Brief
Pick each line containing the word "options" out of the data below.

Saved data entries
....
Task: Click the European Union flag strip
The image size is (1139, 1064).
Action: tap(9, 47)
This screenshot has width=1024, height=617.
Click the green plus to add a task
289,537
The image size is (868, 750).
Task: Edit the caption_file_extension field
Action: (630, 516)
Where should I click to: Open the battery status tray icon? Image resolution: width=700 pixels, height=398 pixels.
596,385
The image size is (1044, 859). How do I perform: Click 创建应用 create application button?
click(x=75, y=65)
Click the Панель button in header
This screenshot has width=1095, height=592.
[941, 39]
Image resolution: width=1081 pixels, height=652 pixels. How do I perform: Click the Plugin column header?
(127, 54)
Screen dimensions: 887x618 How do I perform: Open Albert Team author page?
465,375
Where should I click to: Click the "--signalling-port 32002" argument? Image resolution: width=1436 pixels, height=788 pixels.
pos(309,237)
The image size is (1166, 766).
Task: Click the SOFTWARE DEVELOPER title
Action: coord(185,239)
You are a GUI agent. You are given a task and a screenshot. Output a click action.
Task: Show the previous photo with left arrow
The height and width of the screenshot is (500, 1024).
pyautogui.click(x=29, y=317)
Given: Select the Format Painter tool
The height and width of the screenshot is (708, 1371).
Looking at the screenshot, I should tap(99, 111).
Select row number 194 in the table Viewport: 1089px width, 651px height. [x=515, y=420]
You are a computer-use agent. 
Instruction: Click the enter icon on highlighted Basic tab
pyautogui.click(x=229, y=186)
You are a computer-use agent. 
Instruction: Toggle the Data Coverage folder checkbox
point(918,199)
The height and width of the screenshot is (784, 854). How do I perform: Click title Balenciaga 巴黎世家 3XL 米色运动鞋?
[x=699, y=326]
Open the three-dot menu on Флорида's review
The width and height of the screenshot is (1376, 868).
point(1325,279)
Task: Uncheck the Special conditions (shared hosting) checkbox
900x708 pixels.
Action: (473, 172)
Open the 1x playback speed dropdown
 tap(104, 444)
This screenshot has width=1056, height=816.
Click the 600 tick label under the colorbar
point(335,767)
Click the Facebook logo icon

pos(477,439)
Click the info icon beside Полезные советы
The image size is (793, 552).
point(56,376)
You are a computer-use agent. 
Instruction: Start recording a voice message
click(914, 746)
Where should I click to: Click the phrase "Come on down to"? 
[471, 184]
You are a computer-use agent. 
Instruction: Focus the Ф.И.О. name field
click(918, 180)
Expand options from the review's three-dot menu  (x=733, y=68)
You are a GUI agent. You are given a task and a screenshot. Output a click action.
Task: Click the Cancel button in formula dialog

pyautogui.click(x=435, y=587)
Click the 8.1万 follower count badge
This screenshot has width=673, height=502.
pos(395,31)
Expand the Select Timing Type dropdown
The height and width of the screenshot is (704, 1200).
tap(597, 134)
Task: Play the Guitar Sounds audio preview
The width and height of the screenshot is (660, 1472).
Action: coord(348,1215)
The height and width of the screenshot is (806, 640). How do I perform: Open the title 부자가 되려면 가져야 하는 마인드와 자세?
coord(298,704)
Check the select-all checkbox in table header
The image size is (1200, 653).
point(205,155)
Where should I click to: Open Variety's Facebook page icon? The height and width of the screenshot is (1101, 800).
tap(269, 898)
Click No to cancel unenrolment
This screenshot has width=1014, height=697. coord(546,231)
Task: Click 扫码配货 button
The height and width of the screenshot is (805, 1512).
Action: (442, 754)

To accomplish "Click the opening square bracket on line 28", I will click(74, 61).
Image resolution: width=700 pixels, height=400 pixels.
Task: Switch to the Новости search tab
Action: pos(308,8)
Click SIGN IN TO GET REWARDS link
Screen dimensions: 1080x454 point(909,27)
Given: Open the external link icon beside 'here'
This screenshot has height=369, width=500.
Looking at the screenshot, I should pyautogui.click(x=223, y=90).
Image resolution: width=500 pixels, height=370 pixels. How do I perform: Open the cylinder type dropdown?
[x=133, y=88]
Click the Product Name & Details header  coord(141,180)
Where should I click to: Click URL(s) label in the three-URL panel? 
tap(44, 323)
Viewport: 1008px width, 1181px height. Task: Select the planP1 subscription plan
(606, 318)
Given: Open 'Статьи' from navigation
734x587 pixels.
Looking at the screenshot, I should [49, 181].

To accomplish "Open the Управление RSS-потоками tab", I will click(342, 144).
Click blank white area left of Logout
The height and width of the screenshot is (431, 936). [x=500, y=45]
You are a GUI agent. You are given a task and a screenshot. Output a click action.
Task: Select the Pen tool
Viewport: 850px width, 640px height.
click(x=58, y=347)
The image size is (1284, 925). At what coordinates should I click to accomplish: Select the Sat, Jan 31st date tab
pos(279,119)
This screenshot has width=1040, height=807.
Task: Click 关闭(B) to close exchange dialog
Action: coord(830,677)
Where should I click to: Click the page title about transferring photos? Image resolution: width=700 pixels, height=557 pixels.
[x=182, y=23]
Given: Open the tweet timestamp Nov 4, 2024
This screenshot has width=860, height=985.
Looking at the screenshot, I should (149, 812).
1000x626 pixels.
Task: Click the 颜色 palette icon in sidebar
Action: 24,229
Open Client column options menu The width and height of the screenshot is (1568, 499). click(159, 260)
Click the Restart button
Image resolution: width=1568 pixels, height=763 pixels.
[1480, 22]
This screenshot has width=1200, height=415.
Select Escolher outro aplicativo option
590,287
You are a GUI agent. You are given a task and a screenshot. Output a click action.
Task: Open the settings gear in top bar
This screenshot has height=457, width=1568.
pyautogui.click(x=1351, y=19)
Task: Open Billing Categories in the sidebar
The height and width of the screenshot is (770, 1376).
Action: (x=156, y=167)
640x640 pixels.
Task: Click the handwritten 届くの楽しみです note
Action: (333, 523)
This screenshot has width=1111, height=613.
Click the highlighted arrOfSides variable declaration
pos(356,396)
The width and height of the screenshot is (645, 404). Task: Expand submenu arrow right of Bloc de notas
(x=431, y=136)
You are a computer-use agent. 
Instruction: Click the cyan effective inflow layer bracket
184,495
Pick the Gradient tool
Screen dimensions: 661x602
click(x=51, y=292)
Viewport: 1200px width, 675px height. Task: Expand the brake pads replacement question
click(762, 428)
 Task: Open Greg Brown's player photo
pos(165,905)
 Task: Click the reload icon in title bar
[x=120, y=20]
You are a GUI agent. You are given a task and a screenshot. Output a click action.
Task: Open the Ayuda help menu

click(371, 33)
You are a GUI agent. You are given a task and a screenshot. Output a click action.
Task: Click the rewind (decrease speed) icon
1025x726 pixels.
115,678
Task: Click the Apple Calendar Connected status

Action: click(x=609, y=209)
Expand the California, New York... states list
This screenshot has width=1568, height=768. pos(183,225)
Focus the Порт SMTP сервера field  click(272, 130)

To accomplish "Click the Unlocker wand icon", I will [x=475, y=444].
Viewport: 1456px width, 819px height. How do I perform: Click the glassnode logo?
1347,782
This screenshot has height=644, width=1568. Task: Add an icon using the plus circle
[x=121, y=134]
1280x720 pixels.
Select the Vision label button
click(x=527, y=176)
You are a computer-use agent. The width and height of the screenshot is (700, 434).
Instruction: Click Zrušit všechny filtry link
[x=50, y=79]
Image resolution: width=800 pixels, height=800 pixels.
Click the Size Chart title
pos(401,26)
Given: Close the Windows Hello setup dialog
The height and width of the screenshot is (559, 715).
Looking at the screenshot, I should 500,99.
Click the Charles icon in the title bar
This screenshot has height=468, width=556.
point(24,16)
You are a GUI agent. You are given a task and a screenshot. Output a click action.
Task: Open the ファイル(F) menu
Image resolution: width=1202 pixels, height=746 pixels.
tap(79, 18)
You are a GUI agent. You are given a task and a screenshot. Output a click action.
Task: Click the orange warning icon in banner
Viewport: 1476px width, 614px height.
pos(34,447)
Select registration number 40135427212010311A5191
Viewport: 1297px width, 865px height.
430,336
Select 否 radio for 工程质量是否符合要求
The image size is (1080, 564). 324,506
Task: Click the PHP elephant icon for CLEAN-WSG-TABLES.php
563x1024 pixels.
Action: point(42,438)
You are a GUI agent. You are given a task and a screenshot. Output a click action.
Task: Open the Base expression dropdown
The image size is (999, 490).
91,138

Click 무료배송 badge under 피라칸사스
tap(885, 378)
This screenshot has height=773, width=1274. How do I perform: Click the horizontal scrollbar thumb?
....
Answer box
Expand options from the review's three-dot menu  (x=733, y=68)
Open Client column options menu The width and height of the screenshot is (1568, 499). click(159, 260)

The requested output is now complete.